I am currently in a marriage that was established for the wrong reasons. My husband and I had a relationship prior to getting married, however, shortly after the marriage it all fell apart. My husband is a recovering sex addict who has made numerous attempts to overcome, but have not been successful to date. Myself have many issues that may have plagued our marriage and/or heightened his most recent failure of overcoming his addiction.
 
Currently we do not see eye to eye on anything. He his convinced that there is no future between us and I am beginning to believe. I do know I need to seek professional help for various mental, emotional, and physiological reasons. I intend on doing this by myself, because I do not want the focus to be on my husband and his issues but primarily myself and my issues and how to deal with the reality of a failed marriage.
 
How do I pursue this?
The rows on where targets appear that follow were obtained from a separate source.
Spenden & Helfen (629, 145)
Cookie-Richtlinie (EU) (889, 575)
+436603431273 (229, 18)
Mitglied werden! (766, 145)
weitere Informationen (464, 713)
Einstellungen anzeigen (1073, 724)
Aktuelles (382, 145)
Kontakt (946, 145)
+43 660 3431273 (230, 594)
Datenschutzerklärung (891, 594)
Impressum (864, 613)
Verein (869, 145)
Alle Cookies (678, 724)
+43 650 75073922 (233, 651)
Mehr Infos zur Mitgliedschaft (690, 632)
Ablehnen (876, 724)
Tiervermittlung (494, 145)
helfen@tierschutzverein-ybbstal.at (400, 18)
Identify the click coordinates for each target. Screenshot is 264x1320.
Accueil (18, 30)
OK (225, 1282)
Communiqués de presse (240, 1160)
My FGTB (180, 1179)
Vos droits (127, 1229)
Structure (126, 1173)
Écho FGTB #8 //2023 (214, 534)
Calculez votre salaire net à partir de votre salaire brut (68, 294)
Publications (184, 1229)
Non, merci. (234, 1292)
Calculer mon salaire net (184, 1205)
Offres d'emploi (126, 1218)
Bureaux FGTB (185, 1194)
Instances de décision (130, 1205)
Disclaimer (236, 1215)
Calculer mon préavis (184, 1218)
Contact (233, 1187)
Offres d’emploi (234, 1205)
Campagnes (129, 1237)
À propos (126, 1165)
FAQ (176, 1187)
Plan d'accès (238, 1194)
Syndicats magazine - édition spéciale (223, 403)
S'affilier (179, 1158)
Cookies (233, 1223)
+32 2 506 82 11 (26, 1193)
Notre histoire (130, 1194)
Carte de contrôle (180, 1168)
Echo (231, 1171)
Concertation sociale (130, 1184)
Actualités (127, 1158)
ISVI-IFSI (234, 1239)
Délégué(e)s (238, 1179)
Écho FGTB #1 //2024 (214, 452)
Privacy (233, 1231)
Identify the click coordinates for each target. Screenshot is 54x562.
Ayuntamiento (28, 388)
Do I seek a marriage therapist or should I seek a psychotherapist to deal with my individual need?
 
P.S. I want to really focus on me, my issues, the mistake I made by entering this marriage rather than us, the married couple that did things wrong.
 
Sincerely: Angry, Resentful and Bitter


Dear Angry, Resentful and Bitter,

You did not say what were the wrong reasons your marriage was established for, however, you did state some pressing problems you are both having. Let me attempt to address each one separately.
1.    My husband and I had a relationship prior to getting married. When you say, “had a relationship prior to getting married,” am I to assume that you mean sexual relationship? Because one must have a friendship relationship before getting married (except for child marriages, arranged marriages or forced marriages). If my assumption is true, in their lies half of your marital problems. Pre-marital couples don’t realize that when they start drinking the honey before the honeymoon it has miserable implications later. That’s why shortly after marriage yours all fell apart. God's word is to be taken seriously.
2.    My husband is a recovering sex addict. When did you find this out, before or after marriage? Either answer puts you in a bad light, if before! What is your problem now? If after, then it means you did not do careful pre-marital counseling, because this would have come up in the sessions.
3.    He is unsuccessful in overcoming his addiction. Where did he go for treatment and for how long? A sex addict is just as dependent as a drug, alcohol, etc., is dependent. They need professional treatment to break the dysfunction.
4.    I myself have many issues that may have plagued our marriage. Your honesty is helpful; it is the first step towards healing. Your second step is to get professional help. Please do not cheat on your self; you must develop your best self.
5.    Currently we do not see eye to eye on anything. Join the club of dysfunctional marriages, what else is new? Of course it will be difficult for both of you to see eye to eye, when you both have wounds and baggage. The prophet Amos asked the poignant question, “Can two walk together except they be agreed?”  Amos 3:3.
6.    No future between us. If you both continue on this path, then yes, it will be a matter of self-fulfilling prophecy. Kindly remember, however, that a divorce of this nature may not fulfill the legal requirements of the moral law of God, unless his addiction to sex caused him to be unfaithful.
7.    Indevidual or Marriage Counseling. You cannot have one without the other; you both need individual counseling as well as marriage counseling. You should regard the marital problems as critical and to leave them un-addressed, will only frustrate any attempt to become individually whole.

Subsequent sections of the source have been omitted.